Comment se faire publier quand on est un jeune auteur?

As-t-on des chances d’être publié quand on est un jeune auteur?

Par défaut je dirais non. C’est 7 dernières années je suis allée à tous les salons du livres possibles et inimaginables, participer à tellement de concours que j’ai oublié le nombre quelque part aux alentours de 50, ai assisté à d’innombrables conférences de mes auteurs préférés qui ‘mont tous répété sans exception qu’ils avaient envoyé leur manuscrit par la poste (sans préciser que c’était il y a 10, 20 ans de cela quand les éditeurs étaient plus enclins à lire ce que l’on envoyait). J’ai donc fait de même, et j’ai une grosse vingtaine de lettre de refus, une seule seulement justifiée. J’ai essayé de networker, ai rencontré des petits éditeurs intéressés qui ensuite ne l’étaient plus du tout.

Et puis un jour, en terminale, une de mes nouvelles a été publiée (pour la lire, allez sur mon site).  J’avais gagné un concours dont le prix étaient la publication des nouvelles lauréates dans un recueil de nouvelles.

J’aimerai avoir la réponse à la question. Je la cherche encore d’ailleurs.

C’est une question qui me revient souvent, et d’après ce que j’ai vu, je peux dire que les méthodes qui marchent le mieux sont:

1. de connaitre des éditeurs.

C’est le cas pour la majorité des jeunes écrivains français, ainsi que les “révélations” chaque année à la rentrée littéraire, mais qui, malheureusement(?) ne passeront pas l’hiver. C’est ce qui a permis à des auteurs comme Ariane Fornia,  Boris Bergmann ou Florian Zeller.

2. d’écrire un bon roman/de bonnes nouvelles.

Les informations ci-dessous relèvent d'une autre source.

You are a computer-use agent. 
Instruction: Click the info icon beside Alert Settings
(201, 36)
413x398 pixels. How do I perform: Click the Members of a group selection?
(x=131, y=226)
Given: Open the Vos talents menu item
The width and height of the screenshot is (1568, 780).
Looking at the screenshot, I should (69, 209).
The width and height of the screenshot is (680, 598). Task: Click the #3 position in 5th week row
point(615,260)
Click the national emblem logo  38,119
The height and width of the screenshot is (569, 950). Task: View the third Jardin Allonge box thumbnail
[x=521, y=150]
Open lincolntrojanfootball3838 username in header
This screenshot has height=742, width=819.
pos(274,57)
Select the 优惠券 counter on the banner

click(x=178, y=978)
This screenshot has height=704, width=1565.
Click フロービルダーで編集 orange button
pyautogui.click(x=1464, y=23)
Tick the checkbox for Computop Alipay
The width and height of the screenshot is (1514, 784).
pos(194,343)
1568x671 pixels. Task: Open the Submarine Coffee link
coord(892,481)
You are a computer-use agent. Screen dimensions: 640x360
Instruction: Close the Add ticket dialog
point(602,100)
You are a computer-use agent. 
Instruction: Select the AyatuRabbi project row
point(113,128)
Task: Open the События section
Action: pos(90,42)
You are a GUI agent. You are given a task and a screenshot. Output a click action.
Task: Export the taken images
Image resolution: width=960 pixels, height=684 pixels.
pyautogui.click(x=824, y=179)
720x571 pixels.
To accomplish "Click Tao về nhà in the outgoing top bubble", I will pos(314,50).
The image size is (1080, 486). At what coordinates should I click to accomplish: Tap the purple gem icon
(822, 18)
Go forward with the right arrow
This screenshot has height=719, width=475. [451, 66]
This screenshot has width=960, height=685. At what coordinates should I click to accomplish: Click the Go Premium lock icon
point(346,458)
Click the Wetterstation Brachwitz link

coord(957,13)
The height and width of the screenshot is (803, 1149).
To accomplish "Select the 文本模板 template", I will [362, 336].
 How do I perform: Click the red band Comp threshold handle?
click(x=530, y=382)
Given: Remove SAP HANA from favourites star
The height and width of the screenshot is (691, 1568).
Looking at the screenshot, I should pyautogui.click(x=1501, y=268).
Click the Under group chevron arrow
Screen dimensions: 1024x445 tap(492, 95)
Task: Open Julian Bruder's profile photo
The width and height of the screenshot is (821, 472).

Ce n’est pas une condition de succès: le talent n’est pas suffisant pour avoir le bonheur de voir son livre en librairie. Mais plus ce que vous écrivez est bon, plus vous avez de chances (ou alors vous êtes maudits mais rassurez vous, le public saura vous apprécié et regretter son dédain quand vous serez morts). Oui mais comment avoir une idée de la qualité de vos textes? Faites les lire à vos professeurs de français, à des amis qui aiment lire et dont vous faite confiance en leur jugement, à des collègues écrivains pas trop connus et qui ont suffisemment le temps (n’essayez pas Frédéric Beigbeider, à moins que vous ne vous appeliez Lolita Pille).

Il y a forcément quelqu’un dans votre entourage qui peux vous aider. Et même s’il n’y a personne, vous avez une connection internet, alors inscrivez vous sur des sites comme les Jeunes Ecrivains ou, si vous postez plus qu’un fois par mois, vous pourrez avoir des retours intéressants.

N’oubliez pas: vous devez demander aux gens qui vont lire vos nouvelles/votre roman des critiques détaillées.  Ils ne sont pas la pour flatter votre égo, mais vous aider à progresser.

3. de participer à des concours ou des appels à textes

Ces 7 dernières années, toutes les fois ou j’ai été publiée ce sont grâce aux concours. Je n’en participe à peu mais c’est un bon outil, pour peu que vous aimiez la compétition et près à ce que des inconnus jugent votre travail (ce qui ne DOIT pas vous déranger si vous voulez devenir auteur!). Pour connaitre les concours de nouvelles et de publications de premier romans, Bonnes nouvelles.  L’inconvénient c’est qu’une fois que vosu êtes publiée, que ce soit une nouvelle ou un roman, en général vous n’avez pas le droit de participer à la majorité des concours, qui tendent à promouvoir les nouveaux talents.

Voila! Rappelez vous que sur Quirky, on met en valeur la plupart des disciplines artistiques et de toutes, la profession d’écrivain est celle dont on ne vit quasiment pas. Donc une fois que vous êtes publié, à moins d’être une JK Rowling vous n’en vivrez pas et il faudra de nouveau lutter: pour faire votre promo et que les médias parlent de vous, pour vendre votre deuxième livre et puis tous les autres, tout en cherchant un boulot alimentaire à côté.